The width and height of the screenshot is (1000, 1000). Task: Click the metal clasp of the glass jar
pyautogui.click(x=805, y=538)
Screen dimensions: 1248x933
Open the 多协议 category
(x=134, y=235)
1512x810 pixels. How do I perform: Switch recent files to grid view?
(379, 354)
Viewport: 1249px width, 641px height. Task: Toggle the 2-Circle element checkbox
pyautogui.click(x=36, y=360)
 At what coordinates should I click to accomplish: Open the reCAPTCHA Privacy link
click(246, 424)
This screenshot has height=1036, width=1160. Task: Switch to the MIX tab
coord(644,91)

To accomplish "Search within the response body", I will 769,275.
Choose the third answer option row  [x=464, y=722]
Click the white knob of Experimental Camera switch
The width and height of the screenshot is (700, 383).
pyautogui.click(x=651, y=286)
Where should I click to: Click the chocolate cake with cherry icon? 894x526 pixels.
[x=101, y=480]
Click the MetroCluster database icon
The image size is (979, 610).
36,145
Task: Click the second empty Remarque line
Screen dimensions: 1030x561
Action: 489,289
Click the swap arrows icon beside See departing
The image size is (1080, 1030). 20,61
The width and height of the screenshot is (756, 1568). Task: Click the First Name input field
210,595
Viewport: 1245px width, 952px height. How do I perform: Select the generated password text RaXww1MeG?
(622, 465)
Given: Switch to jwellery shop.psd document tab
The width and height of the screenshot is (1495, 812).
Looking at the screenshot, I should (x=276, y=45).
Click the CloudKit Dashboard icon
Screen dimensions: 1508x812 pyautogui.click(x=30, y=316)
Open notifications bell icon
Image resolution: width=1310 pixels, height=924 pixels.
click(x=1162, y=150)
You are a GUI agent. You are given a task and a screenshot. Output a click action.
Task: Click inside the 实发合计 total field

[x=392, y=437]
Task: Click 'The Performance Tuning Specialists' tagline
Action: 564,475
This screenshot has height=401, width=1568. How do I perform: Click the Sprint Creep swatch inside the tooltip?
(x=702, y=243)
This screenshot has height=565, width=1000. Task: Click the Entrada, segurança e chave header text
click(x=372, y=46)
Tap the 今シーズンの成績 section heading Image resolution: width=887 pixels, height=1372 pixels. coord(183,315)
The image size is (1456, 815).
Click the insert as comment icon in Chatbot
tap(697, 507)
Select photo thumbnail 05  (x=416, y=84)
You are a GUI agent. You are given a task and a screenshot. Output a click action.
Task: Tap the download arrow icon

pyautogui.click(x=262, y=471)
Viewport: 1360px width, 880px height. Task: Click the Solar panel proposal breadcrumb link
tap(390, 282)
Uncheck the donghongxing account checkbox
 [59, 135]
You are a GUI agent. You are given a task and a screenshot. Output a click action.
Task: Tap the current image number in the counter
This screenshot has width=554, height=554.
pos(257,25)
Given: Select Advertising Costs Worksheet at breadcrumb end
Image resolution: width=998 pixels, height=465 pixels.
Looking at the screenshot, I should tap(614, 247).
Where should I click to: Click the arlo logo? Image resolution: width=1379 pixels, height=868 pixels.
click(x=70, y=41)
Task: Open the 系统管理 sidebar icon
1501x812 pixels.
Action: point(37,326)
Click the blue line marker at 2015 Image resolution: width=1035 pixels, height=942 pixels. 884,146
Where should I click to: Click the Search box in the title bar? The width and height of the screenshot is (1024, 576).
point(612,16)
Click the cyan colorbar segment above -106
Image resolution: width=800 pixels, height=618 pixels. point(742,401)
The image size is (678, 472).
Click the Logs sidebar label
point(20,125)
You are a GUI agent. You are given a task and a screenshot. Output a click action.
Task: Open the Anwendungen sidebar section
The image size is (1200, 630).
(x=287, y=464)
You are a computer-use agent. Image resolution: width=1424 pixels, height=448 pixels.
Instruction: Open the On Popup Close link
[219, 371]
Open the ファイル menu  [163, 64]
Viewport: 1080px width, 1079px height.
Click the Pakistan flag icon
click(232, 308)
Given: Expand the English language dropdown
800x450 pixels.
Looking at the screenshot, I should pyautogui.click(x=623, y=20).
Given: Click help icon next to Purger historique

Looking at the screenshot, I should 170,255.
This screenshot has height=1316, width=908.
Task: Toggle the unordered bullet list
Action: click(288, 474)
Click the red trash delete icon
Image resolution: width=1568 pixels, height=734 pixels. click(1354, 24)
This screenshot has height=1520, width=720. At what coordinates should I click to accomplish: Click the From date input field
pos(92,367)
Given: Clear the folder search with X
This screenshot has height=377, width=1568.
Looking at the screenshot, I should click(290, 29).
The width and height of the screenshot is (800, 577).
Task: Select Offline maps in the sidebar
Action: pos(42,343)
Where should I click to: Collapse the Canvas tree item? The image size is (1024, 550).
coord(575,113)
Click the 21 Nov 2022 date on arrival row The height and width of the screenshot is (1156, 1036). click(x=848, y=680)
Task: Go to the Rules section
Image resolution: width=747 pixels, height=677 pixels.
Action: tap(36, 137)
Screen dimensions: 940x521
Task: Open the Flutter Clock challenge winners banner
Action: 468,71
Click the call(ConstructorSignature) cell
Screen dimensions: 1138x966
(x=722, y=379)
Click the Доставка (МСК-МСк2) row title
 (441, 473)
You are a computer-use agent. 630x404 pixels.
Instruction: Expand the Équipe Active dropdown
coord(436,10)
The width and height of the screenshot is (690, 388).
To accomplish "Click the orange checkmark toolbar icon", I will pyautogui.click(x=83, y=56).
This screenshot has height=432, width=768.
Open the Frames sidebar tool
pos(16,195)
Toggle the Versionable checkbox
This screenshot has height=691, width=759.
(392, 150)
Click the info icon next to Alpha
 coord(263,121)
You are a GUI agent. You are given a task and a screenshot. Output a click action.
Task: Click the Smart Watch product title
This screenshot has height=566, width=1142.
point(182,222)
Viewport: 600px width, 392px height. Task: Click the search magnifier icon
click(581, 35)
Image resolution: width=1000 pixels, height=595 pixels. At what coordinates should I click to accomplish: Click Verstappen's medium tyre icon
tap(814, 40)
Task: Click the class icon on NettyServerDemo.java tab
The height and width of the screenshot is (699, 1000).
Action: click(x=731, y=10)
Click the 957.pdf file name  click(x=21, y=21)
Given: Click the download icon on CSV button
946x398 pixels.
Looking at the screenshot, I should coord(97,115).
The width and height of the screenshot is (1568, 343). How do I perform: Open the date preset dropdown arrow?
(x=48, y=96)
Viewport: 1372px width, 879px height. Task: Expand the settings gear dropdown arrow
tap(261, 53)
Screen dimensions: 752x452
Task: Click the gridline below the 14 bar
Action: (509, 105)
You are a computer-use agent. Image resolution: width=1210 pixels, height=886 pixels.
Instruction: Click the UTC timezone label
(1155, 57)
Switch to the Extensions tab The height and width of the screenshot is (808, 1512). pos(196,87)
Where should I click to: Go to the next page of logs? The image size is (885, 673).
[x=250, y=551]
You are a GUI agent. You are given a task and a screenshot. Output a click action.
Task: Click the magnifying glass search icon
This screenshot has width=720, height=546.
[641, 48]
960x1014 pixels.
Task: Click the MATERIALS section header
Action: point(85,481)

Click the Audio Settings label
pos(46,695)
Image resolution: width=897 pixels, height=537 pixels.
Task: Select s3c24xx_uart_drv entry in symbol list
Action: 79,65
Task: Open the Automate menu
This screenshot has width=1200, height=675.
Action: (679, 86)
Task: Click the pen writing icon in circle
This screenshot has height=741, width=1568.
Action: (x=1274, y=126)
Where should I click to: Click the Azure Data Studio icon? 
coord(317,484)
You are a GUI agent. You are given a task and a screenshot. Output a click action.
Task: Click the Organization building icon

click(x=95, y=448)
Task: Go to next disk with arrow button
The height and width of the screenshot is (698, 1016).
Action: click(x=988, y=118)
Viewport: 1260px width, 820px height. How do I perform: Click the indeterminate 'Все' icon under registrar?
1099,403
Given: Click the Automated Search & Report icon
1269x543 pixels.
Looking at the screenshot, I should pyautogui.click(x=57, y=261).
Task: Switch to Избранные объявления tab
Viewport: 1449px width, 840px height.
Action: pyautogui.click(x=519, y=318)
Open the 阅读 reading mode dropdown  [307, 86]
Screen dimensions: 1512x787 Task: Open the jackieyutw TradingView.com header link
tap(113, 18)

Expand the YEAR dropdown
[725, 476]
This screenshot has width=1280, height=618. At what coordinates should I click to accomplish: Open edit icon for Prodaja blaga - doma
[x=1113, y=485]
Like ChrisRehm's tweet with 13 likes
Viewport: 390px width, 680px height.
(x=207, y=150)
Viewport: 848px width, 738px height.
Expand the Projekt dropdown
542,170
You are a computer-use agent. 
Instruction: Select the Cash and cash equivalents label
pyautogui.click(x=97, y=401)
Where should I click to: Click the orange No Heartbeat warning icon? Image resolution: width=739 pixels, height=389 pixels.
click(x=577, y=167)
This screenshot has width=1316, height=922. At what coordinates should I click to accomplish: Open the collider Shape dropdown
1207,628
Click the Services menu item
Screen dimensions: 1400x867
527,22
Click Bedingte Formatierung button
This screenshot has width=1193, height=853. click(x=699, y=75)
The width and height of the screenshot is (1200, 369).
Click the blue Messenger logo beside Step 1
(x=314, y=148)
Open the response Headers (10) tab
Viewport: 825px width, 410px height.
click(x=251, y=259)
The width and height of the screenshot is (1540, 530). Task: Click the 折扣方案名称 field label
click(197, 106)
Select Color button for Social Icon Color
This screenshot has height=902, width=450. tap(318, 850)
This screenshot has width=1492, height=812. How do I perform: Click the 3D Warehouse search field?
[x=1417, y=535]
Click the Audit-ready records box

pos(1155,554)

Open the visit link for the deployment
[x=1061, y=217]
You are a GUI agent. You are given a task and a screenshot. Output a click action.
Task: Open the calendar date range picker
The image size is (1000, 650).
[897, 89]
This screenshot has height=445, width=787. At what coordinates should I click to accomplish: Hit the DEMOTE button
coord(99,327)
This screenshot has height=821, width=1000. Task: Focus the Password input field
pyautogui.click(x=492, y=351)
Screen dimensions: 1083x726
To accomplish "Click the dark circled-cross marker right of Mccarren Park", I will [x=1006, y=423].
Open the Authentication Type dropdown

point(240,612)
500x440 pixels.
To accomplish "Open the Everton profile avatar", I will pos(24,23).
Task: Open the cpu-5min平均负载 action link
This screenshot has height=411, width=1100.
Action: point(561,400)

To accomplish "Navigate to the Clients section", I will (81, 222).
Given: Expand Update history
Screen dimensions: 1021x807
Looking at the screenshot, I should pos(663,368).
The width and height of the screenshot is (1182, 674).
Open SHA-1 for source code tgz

== == ==

Goal of the exercise
Reproduce verbatim the lines above, from the line with "This screenshot has height=565, width=1000." through the line with "Given: Select Advertising".

Answer box
This screenshot has height=565, width=1000. Task: Click the Entrada, segurança e chave header text
click(x=372, y=46)
Tap the 今シーズンの成績 section heading Image resolution: width=887 pixels, height=1372 pixels. coord(183,315)
The image size is (1456, 815).
Click the insert as comment icon in Chatbot
tap(697, 507)
Select photo thumbnail 05  (x=416, y=84)
You are a GUI agent. You are given a task and a screenshot. Output a click action.
Task: Tap the download arrow icon

pyautogui.click(x=262, y=471)
Viewport: 1360px width, 880px height. Task: Click the Solar panel proposal breadcrumb link
tap(390, 282)
Uncheck the donghongxing account checkbox
 [59, 135]
You are a GUI agent. You are given a task and a screenshot. Output a click action.
Task: Tap the current image number in the counter
This screenshot has width=554, height=554.
pos(257,25)
Given: Select Advertising Costs Worksheet at breadcrumb end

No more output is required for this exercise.